◆ TASK DESCRIPTION ◆
Take every line containing "will" from the material and copy it.

#### DATASET

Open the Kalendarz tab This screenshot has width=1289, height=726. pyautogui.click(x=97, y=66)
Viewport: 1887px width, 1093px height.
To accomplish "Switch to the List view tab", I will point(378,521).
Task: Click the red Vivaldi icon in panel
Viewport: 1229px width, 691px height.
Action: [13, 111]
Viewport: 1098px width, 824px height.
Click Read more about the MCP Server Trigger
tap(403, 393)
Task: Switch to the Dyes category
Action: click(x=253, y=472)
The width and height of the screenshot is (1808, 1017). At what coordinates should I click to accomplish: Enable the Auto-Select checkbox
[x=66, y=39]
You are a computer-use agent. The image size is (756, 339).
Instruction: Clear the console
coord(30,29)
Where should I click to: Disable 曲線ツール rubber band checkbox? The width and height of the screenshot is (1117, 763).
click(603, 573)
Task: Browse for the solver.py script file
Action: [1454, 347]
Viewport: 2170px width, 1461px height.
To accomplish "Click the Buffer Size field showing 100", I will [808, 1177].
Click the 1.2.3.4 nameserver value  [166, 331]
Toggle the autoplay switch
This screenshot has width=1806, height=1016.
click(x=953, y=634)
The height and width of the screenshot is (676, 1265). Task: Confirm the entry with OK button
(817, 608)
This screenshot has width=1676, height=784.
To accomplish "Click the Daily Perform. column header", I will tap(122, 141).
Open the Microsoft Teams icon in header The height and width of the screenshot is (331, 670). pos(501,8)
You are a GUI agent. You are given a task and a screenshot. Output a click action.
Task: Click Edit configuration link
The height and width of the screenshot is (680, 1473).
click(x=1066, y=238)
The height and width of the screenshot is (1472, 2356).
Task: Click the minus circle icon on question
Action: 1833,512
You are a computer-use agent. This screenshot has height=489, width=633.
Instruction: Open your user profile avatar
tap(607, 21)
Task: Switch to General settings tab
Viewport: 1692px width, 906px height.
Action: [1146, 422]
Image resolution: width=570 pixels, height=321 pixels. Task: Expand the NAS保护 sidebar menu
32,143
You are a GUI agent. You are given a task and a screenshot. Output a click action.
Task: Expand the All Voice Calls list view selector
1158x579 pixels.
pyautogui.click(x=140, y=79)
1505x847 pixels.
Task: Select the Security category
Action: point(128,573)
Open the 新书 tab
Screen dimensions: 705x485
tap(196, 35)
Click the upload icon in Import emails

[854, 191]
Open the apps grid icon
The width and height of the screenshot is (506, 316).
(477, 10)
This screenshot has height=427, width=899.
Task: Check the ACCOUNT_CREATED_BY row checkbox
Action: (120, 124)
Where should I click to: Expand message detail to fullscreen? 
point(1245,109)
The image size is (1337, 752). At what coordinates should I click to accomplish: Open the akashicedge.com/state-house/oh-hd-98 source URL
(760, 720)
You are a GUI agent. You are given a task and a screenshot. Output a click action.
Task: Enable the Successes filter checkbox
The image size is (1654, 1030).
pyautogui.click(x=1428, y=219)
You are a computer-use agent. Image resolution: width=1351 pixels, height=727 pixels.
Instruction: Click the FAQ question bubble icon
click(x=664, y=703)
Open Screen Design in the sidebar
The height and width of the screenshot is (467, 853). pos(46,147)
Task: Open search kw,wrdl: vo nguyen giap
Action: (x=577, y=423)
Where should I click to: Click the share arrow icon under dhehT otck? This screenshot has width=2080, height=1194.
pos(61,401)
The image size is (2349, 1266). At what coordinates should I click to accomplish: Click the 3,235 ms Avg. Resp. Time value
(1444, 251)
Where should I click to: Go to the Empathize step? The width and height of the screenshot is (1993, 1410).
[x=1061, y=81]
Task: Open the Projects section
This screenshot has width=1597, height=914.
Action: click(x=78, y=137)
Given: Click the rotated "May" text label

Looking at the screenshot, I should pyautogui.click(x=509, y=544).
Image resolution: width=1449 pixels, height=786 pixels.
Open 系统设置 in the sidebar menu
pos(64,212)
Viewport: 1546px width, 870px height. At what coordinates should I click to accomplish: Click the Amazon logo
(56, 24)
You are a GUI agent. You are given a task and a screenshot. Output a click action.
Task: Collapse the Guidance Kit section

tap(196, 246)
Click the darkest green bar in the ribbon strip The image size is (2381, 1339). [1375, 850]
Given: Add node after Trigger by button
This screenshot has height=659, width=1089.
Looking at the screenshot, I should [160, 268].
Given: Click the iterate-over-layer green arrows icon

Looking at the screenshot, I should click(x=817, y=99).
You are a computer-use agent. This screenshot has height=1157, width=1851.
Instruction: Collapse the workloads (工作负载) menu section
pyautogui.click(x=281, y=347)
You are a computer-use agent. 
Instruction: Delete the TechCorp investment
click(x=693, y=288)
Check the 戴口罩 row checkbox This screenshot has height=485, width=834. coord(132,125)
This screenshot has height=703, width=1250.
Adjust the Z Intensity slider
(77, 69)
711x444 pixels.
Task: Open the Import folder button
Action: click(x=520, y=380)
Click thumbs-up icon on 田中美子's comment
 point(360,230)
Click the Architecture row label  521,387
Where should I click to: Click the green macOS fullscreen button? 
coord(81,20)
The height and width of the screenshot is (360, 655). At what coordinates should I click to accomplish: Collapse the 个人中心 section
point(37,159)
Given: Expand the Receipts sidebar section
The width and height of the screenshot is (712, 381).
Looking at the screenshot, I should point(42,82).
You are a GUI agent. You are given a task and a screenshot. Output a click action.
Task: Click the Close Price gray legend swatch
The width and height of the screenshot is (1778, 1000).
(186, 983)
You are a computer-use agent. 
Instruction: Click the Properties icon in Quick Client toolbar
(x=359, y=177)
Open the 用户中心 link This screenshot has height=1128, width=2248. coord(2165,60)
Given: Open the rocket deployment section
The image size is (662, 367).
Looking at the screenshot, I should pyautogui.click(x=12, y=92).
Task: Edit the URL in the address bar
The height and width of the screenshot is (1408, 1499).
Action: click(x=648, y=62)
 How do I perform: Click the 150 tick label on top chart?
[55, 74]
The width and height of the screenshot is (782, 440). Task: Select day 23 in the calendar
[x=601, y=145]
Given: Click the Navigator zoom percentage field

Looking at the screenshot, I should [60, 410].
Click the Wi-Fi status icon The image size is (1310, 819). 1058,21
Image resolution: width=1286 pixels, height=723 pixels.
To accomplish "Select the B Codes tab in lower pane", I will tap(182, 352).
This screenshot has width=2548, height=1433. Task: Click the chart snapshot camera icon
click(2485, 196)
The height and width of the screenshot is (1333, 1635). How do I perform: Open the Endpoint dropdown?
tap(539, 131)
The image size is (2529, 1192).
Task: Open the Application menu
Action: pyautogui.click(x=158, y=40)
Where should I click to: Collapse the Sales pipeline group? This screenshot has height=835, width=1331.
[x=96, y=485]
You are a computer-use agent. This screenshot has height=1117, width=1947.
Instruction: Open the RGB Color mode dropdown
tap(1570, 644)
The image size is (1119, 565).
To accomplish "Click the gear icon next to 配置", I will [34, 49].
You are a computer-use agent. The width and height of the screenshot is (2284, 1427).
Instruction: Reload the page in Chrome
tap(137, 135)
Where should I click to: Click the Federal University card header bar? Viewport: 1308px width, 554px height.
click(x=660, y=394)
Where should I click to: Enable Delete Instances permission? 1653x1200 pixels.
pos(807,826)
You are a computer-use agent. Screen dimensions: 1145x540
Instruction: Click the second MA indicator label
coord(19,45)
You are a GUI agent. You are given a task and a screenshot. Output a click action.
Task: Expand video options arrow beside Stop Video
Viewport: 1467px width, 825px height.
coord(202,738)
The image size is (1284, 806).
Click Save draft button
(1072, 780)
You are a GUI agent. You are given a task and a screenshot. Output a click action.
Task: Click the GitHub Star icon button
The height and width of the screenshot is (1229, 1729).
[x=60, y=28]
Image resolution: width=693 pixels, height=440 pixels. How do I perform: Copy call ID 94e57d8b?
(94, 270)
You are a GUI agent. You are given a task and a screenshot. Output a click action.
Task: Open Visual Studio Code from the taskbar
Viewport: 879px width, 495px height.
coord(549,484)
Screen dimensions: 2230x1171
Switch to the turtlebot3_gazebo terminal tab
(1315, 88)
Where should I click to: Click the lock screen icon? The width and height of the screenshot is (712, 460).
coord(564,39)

########

◆ EXERCISE RESULT ◆
To accomplish "Switch to the List view tab", I will point(378,521).
To accomplish "Click the Buffer Size field showing 100", I will [808, 1177].
To accomplish "Click the Daily Perform. column header", I will tap(122, 141).
To accomplish "Select the B Codes tab in lower pane", I will tap(182, 352).
To accomplish "Click the gear icon next to 配置", I will [34, 49].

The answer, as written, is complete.